Loin de la société qui oblige à se cacher, existent deux trésors réservés à de rares privilégiés : la beauté (en tant qu'absolu qui s'incarne parfois dans réel) et la pureté personnelle (avec le sentiment de supériorité qui l'accompagne). Les chercher est une obligation, les trouver un accomplissement. Ces deux quêtes sont des obsessions permanentes des personnages, d'Akiko notamment, comme c'est le cas de tant des personnages de l'auteur japonais, le Mizoguchi du Pavillon d'Or en étant peut-être le plus bel exemple pour ce qui est de la beauté et le Honda de Chevaux échappés pour ce qui est de la pureté. Ici, habités aussi par ces obsessions, les personnages font par ailleurs preuve d'une vraie innocence qui est la manifestation visible de leur pureté de cœur (c'est vrai pour tous les membres de la famille Osugi, même Kazuo, le fils, parfois séduit par les tropes de la virilité, démontre sa naïveté dans le texte).


Enfin, face à un peuple qui n'existe pas en tant qu'acteur dans la culture japonaise traditionnelle et à des masses auxquelles Haguro ne croit pas pour faire advenir la guerre, seule l'action héroïque, poétique, peut entraîner un basculement vers cette guerre finale qu'il appelle de ses vœux. Difficile de ne pas faire un parallèle avec la mort de Mishima lui-même, à l'issue d'une tentative désespérée et, disons-le, un peu ridicule d'en appeler aux masses conscrites à l'issue d'une forme étrangement puérile de coup d'Etat.

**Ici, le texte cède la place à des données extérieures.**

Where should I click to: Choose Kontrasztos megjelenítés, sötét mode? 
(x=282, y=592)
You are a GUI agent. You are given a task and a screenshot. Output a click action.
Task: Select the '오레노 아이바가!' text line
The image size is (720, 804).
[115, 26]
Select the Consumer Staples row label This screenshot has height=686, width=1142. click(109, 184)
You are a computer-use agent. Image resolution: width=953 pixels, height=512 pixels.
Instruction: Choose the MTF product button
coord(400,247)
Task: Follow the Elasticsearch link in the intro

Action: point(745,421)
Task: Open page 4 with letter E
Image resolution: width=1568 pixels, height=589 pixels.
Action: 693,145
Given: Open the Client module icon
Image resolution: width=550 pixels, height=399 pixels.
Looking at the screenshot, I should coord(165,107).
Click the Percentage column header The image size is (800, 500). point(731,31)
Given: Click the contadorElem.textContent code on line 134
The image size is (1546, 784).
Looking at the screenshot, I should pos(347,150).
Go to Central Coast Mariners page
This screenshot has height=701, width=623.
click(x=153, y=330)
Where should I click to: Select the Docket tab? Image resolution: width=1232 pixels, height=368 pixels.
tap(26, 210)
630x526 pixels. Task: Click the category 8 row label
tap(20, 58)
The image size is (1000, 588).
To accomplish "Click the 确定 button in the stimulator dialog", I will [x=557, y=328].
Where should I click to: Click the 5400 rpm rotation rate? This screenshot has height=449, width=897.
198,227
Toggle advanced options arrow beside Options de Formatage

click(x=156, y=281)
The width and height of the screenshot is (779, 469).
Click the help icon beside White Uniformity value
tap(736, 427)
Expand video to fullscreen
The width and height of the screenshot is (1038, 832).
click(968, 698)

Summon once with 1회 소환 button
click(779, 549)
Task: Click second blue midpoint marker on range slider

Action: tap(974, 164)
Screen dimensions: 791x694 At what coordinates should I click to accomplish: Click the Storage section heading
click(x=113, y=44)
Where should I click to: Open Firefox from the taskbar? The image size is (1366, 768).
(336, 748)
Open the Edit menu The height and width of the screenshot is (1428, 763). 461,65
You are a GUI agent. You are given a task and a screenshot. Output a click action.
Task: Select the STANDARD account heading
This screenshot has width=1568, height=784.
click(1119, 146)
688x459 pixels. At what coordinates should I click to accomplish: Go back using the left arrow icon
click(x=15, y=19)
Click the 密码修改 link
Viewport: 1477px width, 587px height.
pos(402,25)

"Beautiful Star" est donc un roman indispensable pour complétiste de Mishima (Exemple : votre serviteur). Il n'est en revanche pas le plus abordable pour découvrir l’œuvre. Ce n'est pas non plus un roman de gare. Choisis ton camp, camarade !


Beautiful Star, Yukio Mishima

Commentaires

Roffi a dit…
J’ai déjà lu et apprécié Mishima,un romancier troublant.
Chouette s’il est traduit en français, ça a l’air bien.
J’avais lu aussi une bio Ma mort est mon chef d’œuvre de Li-an.
Gromovar a dit…
Espérons-le.
Et oui, Ma mort est mon chef d'œuvre est excellent : https://www.quoideneufsurmapile.com/2019/10/mishima-ma-mort-est-mon-chef-doeuvre.html
Roffi a dit…
Merci pour le lien.
Je lirai la chronique.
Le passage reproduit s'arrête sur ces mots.